Entries supplied:
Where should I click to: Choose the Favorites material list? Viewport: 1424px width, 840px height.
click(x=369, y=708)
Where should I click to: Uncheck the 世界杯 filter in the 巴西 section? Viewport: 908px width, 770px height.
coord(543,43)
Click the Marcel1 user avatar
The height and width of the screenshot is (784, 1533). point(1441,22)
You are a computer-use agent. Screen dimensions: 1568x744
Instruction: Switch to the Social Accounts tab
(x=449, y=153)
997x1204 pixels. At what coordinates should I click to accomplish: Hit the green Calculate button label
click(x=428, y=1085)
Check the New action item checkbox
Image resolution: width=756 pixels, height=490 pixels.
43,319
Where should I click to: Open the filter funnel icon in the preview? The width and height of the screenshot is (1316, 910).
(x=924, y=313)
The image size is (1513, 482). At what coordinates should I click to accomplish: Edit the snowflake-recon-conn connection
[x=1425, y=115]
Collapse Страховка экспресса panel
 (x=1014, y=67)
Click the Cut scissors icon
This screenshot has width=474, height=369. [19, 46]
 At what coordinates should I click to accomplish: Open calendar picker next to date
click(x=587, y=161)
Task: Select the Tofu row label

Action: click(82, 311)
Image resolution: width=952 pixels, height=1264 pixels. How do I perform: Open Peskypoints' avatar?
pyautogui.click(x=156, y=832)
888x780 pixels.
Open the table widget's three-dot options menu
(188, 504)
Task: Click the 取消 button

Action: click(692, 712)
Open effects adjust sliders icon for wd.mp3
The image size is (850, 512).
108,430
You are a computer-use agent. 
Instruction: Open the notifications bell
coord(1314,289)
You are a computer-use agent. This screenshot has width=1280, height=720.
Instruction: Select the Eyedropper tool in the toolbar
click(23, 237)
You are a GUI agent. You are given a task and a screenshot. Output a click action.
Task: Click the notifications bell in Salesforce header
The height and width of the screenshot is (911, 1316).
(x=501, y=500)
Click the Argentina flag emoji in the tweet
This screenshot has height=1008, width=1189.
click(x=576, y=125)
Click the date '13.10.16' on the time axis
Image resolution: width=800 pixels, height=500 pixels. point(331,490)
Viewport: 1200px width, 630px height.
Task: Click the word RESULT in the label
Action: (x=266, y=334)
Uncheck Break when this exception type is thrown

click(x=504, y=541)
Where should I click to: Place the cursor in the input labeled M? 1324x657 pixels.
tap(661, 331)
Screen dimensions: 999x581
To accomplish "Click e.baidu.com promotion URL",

Given exercise: Update every item above by replacing "computer-use agent" with "GUI agent" wherever it occurs, leaving all other text unchanged.

Problem solution:
Where should I click to: Choose the Favorites material list? Viewport: 1424px width, 840px height.
click(x=369, y=708)
Where should I click to: Uncheck the 世界杯 filter in the 巴西 section? Viewport: 908px width, 770px height.
coord(543,43)
Click the Marcel1 user avatar
The height and width of the screenshot is (784, 1533). point(1441,22)
You are a GUI agent. Screen dimensions: 1568x744
Instruction: Switch to the Social Accounts tab
(x=449, y=153)
997x1204 pixels. At what coordinates should I click to accomplish: Hit the green Calculate button label
click(x=428, y=1085)
Check the New action item checkbox
Image resolution: width=756 pixels, height=490 pixels.
43,319
Where should I click to: Open the filter funnel icon in the preview? The width and height of the screenshot is (1316, 910).
(x=924, y=313)
The image size is (1513, 482). At what coordinates should I click to accomplish: Edit the snowflake-recon-conn connection
[x=1425, y=115]
Collapse Страховка экспресса panel
 (x=1014, y=67)
Click the Cut scissors icon
This screenshot has width=474, height=369. [19, 46]
 At what coordinates should I click to accomplish: Open calendar picker next to date
click(x=587, y=161)
Task: Select the Tofu row label

Action: click(82, 311)
Image resolution: width=952 pixels, height=1264 pixels. How do I perform: Open Peskypoints' avatar?
pyautogui.click(x=156, y=832)
888x780 pixels.
Open the table widget's three-dot options menu
(188, 504)
Task: Click the 取消 button

Action: click(692, 712)
Open effects adjust sliders icon for wd.mp3
The image size is (850, 512).
108,430
You are a GUI agent. 
Instruction: Open the notifications bell
coord(1314,289)
You are a GUI agent. This screenshot has width=1280, height=720.
Instruction: Select the Eyedropper tool in the toolbar
click(23, 237)
You are a GUI agent. You are given a task and a screenshot. Output a click action.
Task: Click the notifications bell in Salesforce header
The height and width of the screenshot is (911, 1316).
(x=501, y=500)
Click the Argentina flag emoji in the tweet
This screenshot has height=1008, width=1189.
click(x=576, y=125)
Click the date '13.10.16' on the time axis
Image resolution: width=800 pixels, height=500 pixels. point(331,490)
Viewport: 1200px width, 630px height.
Task: Click the word RESULT in the label
Action: (x=266, y=334)
Uncheck Break when this exception type is thrown

click(x=504, y=541)
Where should I click to: Place the cursor in the input labeled M? 1324x657 pixels.
tap(661, 331)
Screen dimensions: 999x581
To accomplish "Click e.baidu.com promotion URL",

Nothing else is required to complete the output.